Indeed Lynn’s efforts over the course of the nine-round European and Middle East adventure were such that the Carlin man took the crown with an air of expectation.
The only surprise was that Lynn still had a challenger coming into Abu Dhabi.
It could be argued that the championship should have been put beyond any reach in Sochi, but Lynn’s almost blasé run through the penultimate weekend kept the door open – just a touch – for Stoneman to still have a chance.
Realistically the damage had been done in the opening portion of the season. Pole, fastest lap and the race win in the season’s first race in Barcelona in May gave Lynn a points lead that he would never give-up.
Another pole, win and fastest lap in race one in Austria four weeks later should have been enough to put Lynn on course for a dominant campaign, but his inability to deliver in Sunday’s reverse grid races on a consistent basis held him back.

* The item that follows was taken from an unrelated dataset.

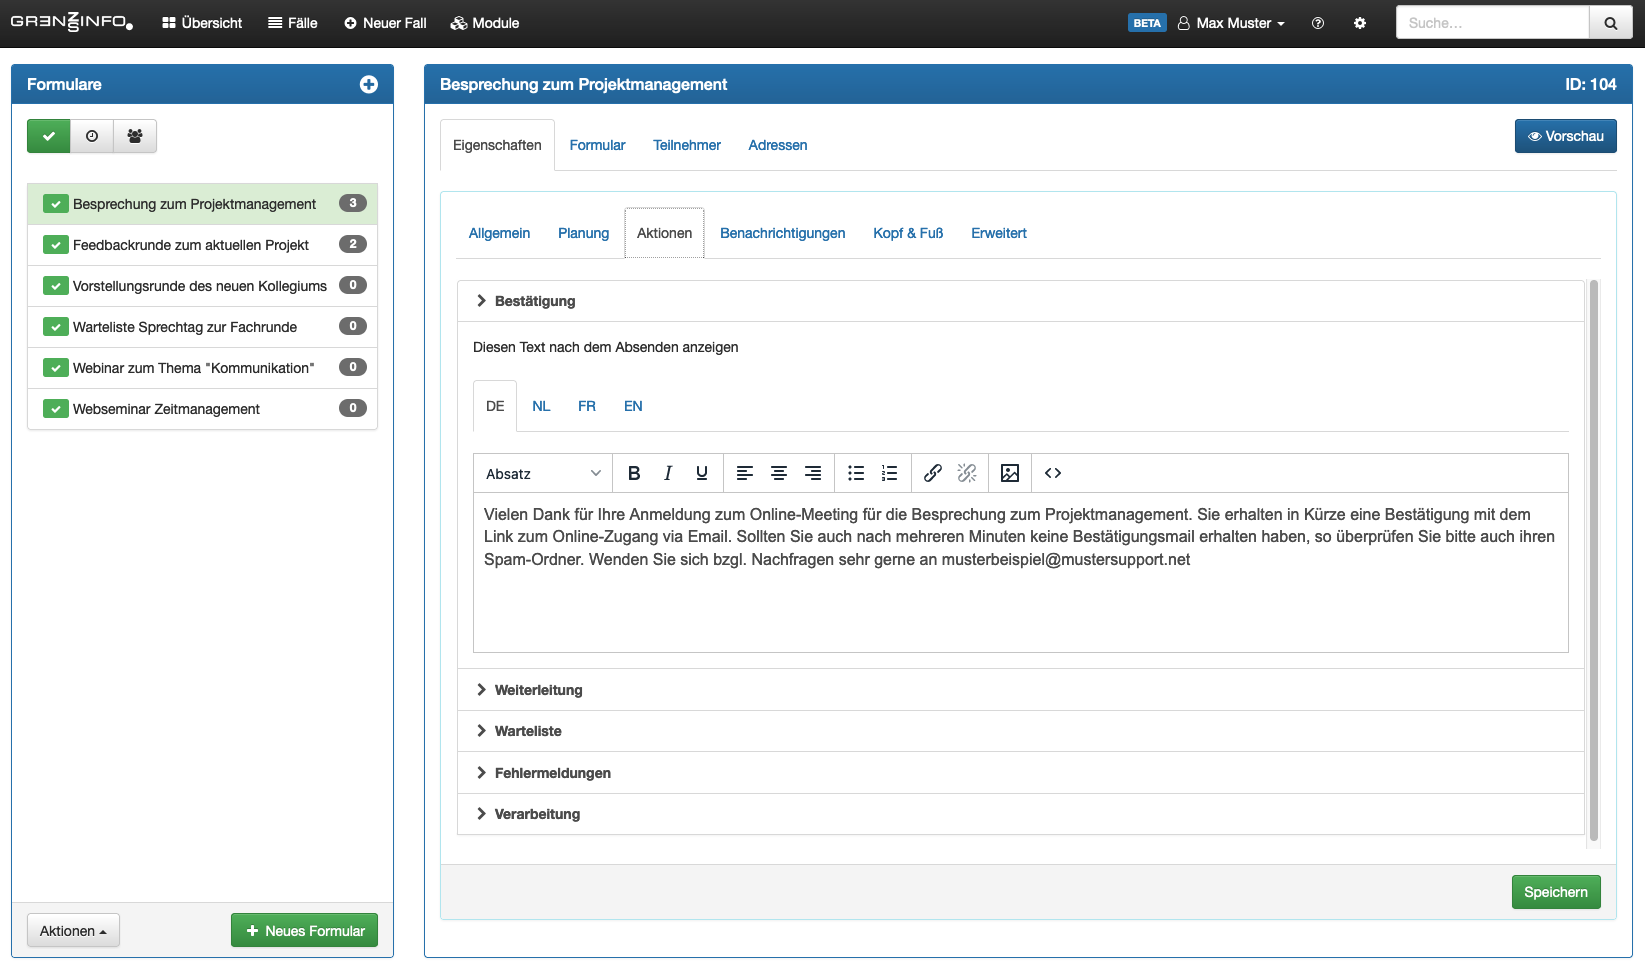The width and height of the screenshot is (1645, 970).
Task: Open the Max Muster user menu
Action: pos(1232,23)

At the same time, part of the blame could also be laid at the door of the GP3/13, the modifications to which made overtaking incredibly difficult, unless tyre problems became an issue.
While Lynn struggled to deliver victories following Austria, he did continue to collect podiums and points on a regular basis – allotting to secure solid numbers rather than risk crashing and emerging from a weekend empty handed – before eventually taking a reverse grid win at Spa in August.
Five podiums alongside his three victories certainly helped Lynn’s cause, but the lack of a regular challenger throughout the season played in his hands. While the points leader continued to pick up scores, Marvin Kirchhöfer, Jimmy Eriksson, Richie Stanaway and Emil Bernstorff all took race wins, but also endured numerous blank patches where the campaigns fell to nothing.
There is little doubt that Lynn is a very good talent, but it would be far more convincing if he were more aggressively challenged for the top spot and while the 21-year-old spoke of making the jump to F1 this summer, it is understandable that Red Bull may wish to place the Essex man in a championship that will deliver more persistent opposition.